US vs other countries
Evaluation of samples from nonhealthcare settings in and outside* the US (n=3,041 and 891, respectively) revealed comparable positive CDI rates in public buildings (17 percent vs 18 percent) and outdoor spaces (23 percent vs 24 percent).
Contamination rates remained highest on floors in both US and non-US samples (41 percent and 31 percent, respectively) as opposed to non-floors (21 percent for both arms) and bathrooms (16 percent and 15 percent).
Shoes: potential CDI carriers?
The researchers also found a nearly threefold prevalence of CDI on shoe bottoms compared with shoe tops (49 percent vs 17 percent). CDI prevalence remained high in shoes even when compared against community environments, both in (43 percent vs 24 percent) and outside Texas (43 percent vs 15 percent). These findings underline the potential of shoe samples as a surveillance tool for emerging epidemic strains, noted Jo.

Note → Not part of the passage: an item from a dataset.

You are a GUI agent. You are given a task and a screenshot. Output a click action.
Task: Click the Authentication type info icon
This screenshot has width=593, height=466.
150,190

While shoes could be used as a proxy for CDI testing, Jo cautioned against bringing them into the house. “The bottoms of your shoes … are not routinely cleaned and are exposed to dirt … They may introduce harmful bacteria into your bathroom or kitchen, which could make you sick. The next time you’re coming in from outside, take off your shoes before you enter a highly trafficked room and help reduce the risk of catching CDI.”
The changing epidemiology of CDI
Taken together, the results underscore the role of the environment as a reservoir for CDI transmission. “The results of this study shift our understanding of CDI, including where it is found, how it is transmitted, and who it affects,” said study co-author Dr Kevin Garey, also from the University of Houston.
Apart from the observance of simple hygiene measures (eg, surface disinfection, hand sanitation), the study underpins the need for effective infection control, protection, and prevention strategies at community level, coupled with an antimicrobial stewardship to cut the CDI burden.
“We can no longer think of CDI as only existing in healthcare settings, and the population at risk is no longer just the very sick patient in the hospital. Identifying that person at risk anywhere in the world should become a priority regardless of whether the person is in a hospital or the community,” said Garey.